De acuerdo a un informe elaborado por el Instituto de Acción Cívica y Planificación Estratégica, la deuda pública provincial creció 19.000 millones de pesos durante el período 2003/2009, pasando de 27.361 millones de pesos en 2003, a 46.360 millones de pesos en diciembre de 2009.
De acuerdo a un informe elaborado por el Instituto de Acción Cívica y Planificación Estratégica, la deuda pública provincial creció 19.000 millones de pesos durante el período 2003/2009, pasando de 27.361 millones de pesos en 2003, a 46.360 millones de pesos en diciembre de 2009. Esto equivale a decir que los bonaerenses nos endeudamos a un ritmo promedio de 8,8 millones de pesos diarios. Sin embargo, este promedio fue superado durante el presente gobierno de Daniel Scioli, que en solo 24 meses incrementó la deuda provincial en 9323 millones de pesos, a un promedio de 13 millones de pesos diarios. Todo indica que el ritmo del endeudamiento provincial seguirá creciendo exponencialmente durante 2010.
La situación del endeudamiento provincial se ve agravada ya que tales préstamos no fueron utilizados, en su mayoría, para mejorar la infraestructura productiva provincial, sino que fueron principalmente destinados a cubrir gastos corrientes de la administración Scioli.
Entre intereses y amortizaciones de capital de la deuda, se desembolsaron en el período 2003/2009, un total de 19.234 millones de pesos. Estos guarismos alcanzan, por sí mismos, para demostrar la crítica situación financiera que atraviesa la provincia, lo que se corresponde a la perfección con la clara regresión desatada en los servicios públicos de seguridad, salud, educación y justicia durante los últimos tiempos.
La participación del pago de intereses y amortización de capital, de la deuda provincial pasó del 0,7% en 1991 al 10% durante 2009. Este porcentaje supera a los recursos destinados a salud, seguridad o justicia, que en ningún caso supera el 8,5% del presupuesto provincial.
Durante los últimos 12 años las distintas administraciones provinciales reconocen una variable constante: el endeudamiento permanente del Tesoro a consecuencia de reiterados déficit que, aún en los años en los que mejora la recaudación, mantiene niveles constantes, lo que motiva que los recursos destinados al pago de la deuda pública se vean incrementados año tras año. Un círculo vicioso que, lamentablemente, pareciera no formar parte del debate político provincial.
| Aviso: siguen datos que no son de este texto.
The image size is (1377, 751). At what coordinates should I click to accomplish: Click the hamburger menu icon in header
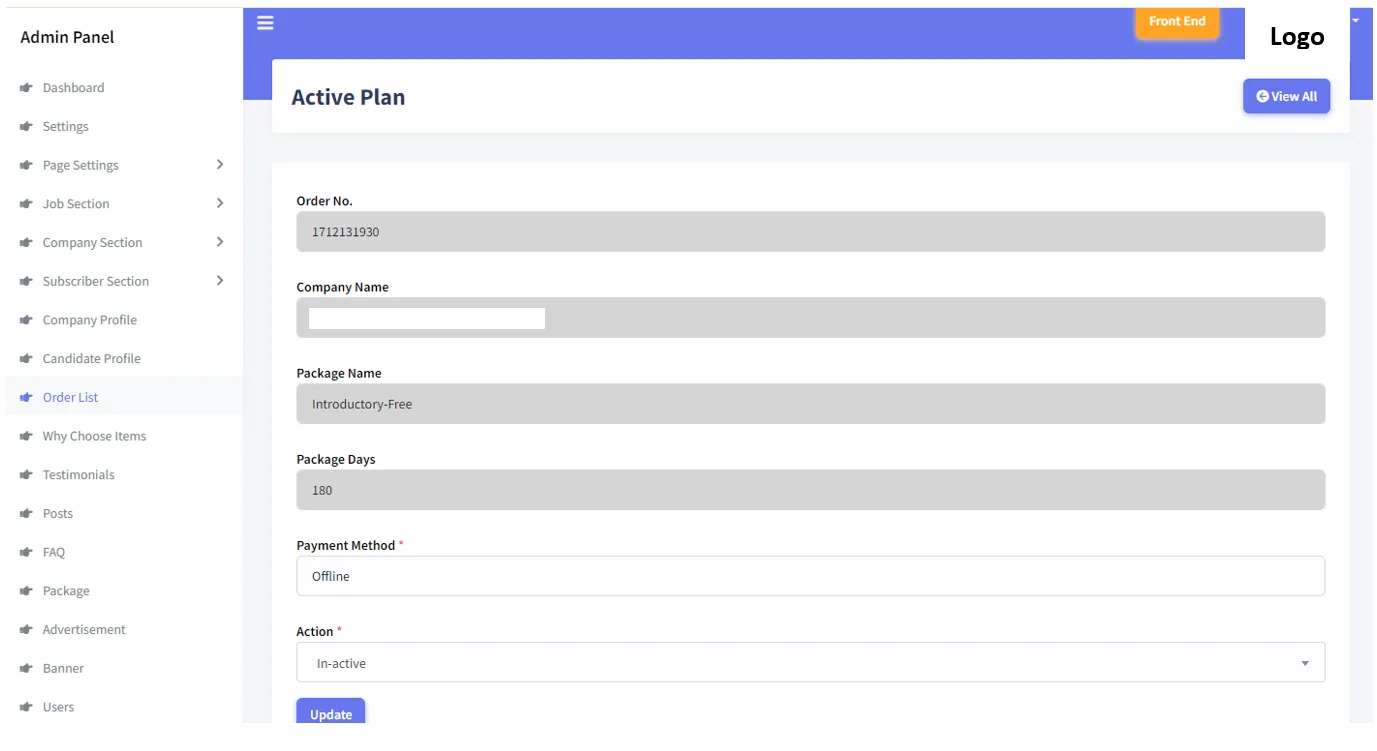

Solo en 2009 se pagaron 4.002 millones de pesos en concepto de intereses y amortizaciones de capital de la deuda pública. Para comprender lo significativo de estos datos, el costo financiero anual de estas políticas de endeudamiento es el equivalente a los recursos necesarios para designar y capacitar a los tres mil enfermeros que reclama nuestro servicio de salud pública provincial, y el pase a planta de la totalidad de los profesionales contratados como “becarios” en nuestros hospitales, simultáneamente con un incremento de un 15% para la totalidad del personal de la Administración Pública provincial.
En la actualidad, todo se complica aún más, a partir de la demora en la firma del convenio Nación-Provincia, en función del cual año tras año, la Nación gira fondos a la provincia para el pago de intereses y amortizaciones de la deuda que la provincia mantiene con la Nación, lo que representa el 60% del endeudamiento bonaerense.
La demora de la firma del convenio se explica por el estado deliberativo generado por la distribución de fondos federales a las provincias, situación utilizada como campo de batalla entre oficialismo y oposición. Lo concreto es que la firma del convenio para el cumplimiento del Programa de Asistencia Financiera (PAF) es utilizado una y otra vez por el gobierno nacional como instrumento de sometimiento o extorsión a las administraciones provinciales.
Mientras que las partidas destinadas a salud en el período 2000/2009 se multiplicaron por 6,4 veces, los recursos destinados al pago de la deuda fueron multiplicados en 224 veces, lo que explicaría el deterioro en la calidad del servicio de salud, la precariedad laboral de médicos y auxiliares, las deficiencias en la infraestructura hospitalaria y la carencia absoluta de una política sanitaria seria y sostenida en el tiempo.